— begin —
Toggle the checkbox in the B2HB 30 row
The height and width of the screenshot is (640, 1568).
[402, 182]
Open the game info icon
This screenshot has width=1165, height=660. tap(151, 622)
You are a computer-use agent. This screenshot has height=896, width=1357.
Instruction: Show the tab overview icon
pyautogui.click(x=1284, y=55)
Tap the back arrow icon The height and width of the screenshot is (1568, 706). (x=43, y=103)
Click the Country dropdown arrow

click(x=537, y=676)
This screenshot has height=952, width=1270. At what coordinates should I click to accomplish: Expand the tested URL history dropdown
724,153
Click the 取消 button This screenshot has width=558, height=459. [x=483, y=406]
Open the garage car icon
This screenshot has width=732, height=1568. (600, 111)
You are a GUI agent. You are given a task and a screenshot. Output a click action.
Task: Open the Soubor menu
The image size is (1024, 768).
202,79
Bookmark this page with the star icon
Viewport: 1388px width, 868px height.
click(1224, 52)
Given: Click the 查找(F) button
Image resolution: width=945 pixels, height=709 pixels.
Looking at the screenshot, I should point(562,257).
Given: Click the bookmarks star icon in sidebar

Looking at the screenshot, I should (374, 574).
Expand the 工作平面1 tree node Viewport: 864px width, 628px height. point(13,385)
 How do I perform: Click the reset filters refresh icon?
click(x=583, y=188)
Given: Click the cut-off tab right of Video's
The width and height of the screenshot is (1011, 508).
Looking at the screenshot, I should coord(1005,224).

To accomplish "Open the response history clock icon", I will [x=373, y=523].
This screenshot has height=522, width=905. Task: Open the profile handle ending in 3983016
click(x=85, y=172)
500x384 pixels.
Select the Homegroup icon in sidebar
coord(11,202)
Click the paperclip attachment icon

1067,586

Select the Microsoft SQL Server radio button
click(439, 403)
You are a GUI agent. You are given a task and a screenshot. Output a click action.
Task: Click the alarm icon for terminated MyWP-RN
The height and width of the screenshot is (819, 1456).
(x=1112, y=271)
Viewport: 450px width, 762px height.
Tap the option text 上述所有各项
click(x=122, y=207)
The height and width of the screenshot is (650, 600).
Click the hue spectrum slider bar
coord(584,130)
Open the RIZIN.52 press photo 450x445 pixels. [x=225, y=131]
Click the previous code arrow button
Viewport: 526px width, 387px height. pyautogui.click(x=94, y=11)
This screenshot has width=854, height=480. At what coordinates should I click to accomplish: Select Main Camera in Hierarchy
— end —
* WHAT THE EXERCISE ASKS
Please rewrite the rows between the line holding "This screenshot has height=952, width=1270." and the line holding "This screenshot has width=732, height=1568.", inclusive, replacing "dropdown" with "menu" and leaving everything else unchanged.

* EXERCISE OUTPUT
This screenshot has height=952, width=1270. At what coordinates should I click to accomplish: Expand the tested URL history menu
724,153
Click the 取消 button This screenshot has width=558, height=459. [x=483, y=406]
Open the garage car icon
This screenshot has width=732, height=1568. (600, 111)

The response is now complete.